To do: Pick every line from the data that holds the word "chevron".

Data:
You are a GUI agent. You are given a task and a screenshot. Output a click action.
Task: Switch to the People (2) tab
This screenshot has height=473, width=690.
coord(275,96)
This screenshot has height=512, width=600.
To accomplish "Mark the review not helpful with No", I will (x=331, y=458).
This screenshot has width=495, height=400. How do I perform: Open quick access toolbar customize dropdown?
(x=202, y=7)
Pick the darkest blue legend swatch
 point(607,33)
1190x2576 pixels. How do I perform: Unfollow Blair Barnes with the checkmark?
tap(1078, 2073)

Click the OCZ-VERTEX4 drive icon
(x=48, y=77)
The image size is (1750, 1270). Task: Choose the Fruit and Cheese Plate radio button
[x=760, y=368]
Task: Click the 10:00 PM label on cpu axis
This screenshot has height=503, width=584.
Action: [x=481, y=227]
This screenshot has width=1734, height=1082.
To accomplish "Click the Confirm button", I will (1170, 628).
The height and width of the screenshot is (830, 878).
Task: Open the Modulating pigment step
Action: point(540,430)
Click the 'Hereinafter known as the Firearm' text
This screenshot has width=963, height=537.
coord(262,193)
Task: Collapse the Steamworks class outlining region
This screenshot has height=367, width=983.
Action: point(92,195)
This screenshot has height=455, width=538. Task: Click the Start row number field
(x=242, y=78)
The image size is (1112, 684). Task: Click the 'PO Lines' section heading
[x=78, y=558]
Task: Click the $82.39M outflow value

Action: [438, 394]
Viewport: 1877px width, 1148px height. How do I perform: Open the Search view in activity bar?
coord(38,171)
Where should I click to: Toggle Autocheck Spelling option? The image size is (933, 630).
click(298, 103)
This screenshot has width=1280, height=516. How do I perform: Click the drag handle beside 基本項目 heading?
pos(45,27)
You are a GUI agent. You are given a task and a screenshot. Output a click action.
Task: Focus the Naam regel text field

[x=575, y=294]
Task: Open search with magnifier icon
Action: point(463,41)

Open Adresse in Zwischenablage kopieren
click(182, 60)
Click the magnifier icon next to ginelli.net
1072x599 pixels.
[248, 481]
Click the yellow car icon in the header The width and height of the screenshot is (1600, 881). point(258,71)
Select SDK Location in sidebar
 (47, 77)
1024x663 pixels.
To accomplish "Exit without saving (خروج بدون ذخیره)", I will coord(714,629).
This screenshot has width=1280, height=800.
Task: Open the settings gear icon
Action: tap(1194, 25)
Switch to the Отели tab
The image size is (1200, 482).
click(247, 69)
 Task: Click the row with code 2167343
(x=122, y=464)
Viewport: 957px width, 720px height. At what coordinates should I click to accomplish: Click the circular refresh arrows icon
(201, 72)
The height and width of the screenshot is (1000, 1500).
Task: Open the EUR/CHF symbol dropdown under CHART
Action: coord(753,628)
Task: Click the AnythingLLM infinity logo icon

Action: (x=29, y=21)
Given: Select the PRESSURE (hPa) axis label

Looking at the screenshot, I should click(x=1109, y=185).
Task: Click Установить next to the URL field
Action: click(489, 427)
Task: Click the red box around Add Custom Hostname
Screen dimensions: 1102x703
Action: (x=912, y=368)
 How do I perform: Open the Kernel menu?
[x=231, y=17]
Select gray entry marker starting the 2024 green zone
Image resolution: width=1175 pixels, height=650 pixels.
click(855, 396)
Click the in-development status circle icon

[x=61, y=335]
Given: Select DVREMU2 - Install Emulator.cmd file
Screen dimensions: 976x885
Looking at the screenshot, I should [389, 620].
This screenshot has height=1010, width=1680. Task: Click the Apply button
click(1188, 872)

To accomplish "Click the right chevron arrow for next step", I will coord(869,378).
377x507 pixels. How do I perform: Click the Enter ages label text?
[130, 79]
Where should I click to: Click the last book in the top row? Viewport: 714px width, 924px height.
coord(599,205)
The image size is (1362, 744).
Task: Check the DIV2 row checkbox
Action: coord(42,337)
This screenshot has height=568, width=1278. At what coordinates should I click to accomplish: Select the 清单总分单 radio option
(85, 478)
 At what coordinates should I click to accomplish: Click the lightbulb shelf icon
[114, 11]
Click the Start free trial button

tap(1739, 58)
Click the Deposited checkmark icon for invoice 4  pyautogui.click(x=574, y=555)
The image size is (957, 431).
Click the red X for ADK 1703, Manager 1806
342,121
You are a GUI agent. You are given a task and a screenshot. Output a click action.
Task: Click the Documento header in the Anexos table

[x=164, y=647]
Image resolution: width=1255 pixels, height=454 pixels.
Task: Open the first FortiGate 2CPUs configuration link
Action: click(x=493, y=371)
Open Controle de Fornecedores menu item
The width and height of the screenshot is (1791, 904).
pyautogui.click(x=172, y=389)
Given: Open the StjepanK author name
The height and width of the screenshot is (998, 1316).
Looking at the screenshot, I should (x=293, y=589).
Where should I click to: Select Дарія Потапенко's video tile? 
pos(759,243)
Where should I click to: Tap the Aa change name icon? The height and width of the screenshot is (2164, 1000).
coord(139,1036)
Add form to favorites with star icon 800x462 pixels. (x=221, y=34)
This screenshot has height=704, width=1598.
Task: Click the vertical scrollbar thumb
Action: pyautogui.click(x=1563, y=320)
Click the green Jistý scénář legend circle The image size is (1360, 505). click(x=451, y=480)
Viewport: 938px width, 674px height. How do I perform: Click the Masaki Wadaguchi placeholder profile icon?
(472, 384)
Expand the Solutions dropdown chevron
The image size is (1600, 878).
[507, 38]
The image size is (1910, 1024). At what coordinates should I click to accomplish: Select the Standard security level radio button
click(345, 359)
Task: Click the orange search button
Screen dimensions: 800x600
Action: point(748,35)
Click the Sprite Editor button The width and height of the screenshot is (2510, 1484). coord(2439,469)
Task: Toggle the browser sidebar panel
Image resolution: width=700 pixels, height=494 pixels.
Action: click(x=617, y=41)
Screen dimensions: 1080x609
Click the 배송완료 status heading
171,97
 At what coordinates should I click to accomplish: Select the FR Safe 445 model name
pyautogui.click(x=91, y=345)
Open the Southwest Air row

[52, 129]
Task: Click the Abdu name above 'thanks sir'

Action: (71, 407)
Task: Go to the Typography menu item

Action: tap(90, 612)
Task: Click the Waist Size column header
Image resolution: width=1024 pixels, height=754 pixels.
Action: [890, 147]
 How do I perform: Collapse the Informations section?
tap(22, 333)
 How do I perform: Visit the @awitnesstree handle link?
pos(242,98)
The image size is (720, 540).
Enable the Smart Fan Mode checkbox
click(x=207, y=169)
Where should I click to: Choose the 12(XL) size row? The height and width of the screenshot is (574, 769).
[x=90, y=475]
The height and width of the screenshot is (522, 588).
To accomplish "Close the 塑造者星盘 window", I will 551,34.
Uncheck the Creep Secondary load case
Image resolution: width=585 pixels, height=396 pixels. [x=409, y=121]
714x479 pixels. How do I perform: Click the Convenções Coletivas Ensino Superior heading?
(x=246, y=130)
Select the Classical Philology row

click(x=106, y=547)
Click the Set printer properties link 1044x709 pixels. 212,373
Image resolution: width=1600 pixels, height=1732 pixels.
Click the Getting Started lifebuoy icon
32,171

Solution for this task:
To accomplish "Click the right chevron arrow for next step", I will coord(869,378).
Expand the Solutions dropdown chevron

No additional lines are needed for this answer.